Já te precedeu, em Taharot (cap. 8), que dentre todas as plantas nada se contamina senão o que é próprio para alimento humano; e quando a cevada e a espelta não estão descascadas, não são alimento humano e não são próprias para consumo, e por isso não se contaminam, mesmo perante um pai da impureza.
“E chiltit”: em língua árabe, al-chatit.
“Tiá”: disseram que é a raíz da chiltit (assa-fétida).
“E o alum”: em língua árabe, angarbi, e é a raíz de uma espécie de chiltit, e não é alimento; mas às vezes se mistura um pouco dele na comida, como se mistura o sal chamado al-burak. E disse Rabi Yehudá que as favas pretas também não são alimento humano, mas estão na categoria de remédio, não na categoria de alimentos — tudo isso são palavras de Rabi Meir. Mas os sábios dizem que todas essas coisas mencionadas não se desqualificam pelo tevul yom, mas quando outras impurezas as tocam, elas se contaminam, quando estão aptas (a receber impureza) segundo as condições conhecidas. E “ketzach” (nigela), em língua árabe, shuniz, e é conhecido no Egito, semelhante ao preto; e o gergelim, em língua árabe, al-simsim, e é conhecido no Magreb como al-julgulan, em língua árabe. E não é lei nem como Rabi Meir nem como Rabi Yehudá.
“A cevada e a espelta”: quando não estão descascadas, não são consideradas alimento humano, pois as pessoas não as comem em sua casca, e uma coisa que não é alimento humano não recebe impureza.
“A tiá”: raiz da chiltit.
“E a chiltit”: em árabe, seu nome é assim mesmo, chiltit; e a chamam, em língua estrangeira, espitida (assa-fétida).

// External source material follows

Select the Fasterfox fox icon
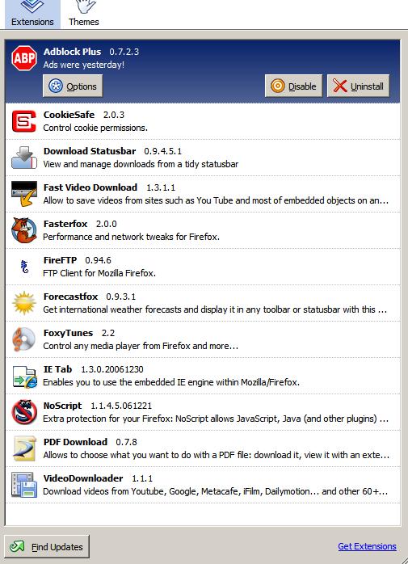This screenshot has height=564, width=408. (x=24, y=230)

“E o alum”: disseram sobre ele que é a raiz de uma espécie de chiltit. E todos esses não são considerados alimento humano, mas às vezes misturam um pouco deles com a comida.

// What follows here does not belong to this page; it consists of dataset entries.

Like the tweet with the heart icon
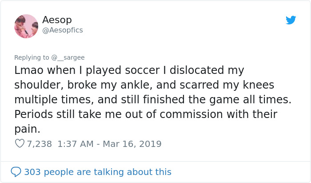Image resolution: width=311 pixels, height=183 pixels. tap(20, 144)
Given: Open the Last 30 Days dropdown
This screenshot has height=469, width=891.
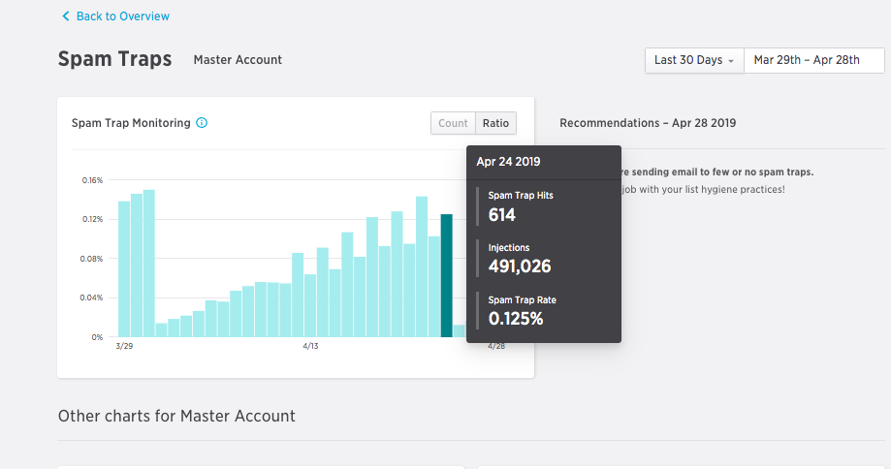Looking at the screenshot, I should [694, 60].
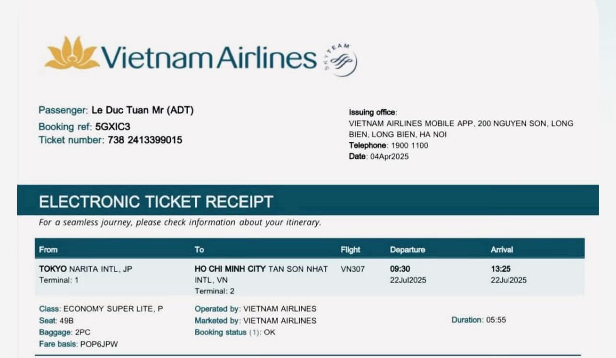
Task: Click the From column header
Action: 48,250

“Também favas pretas”: pois só servem para remédio, e não são feitas para alimento humano.
“São puras quanto ao tevul yom”: já que ele se purificou de sua impureza e não lhe falta senão o pôr do sol, ele não desqualifica em nenhuma dessas coisas, se forem de teruá. Mas quanto às demais impurezas, são consideradas alimento e recebem impureza como os demais alimentos. E a haláchá é como os sábios.
“A nigela (ketzach)”: uma espécie de semente preta; em língua estrangeira, nielo. E costumam colocar dela no pão.
“E o gergelim”: assim é seu nome em árabe; e em Erets Yisrael há muito dele, e fazem dele óleo de gergelim.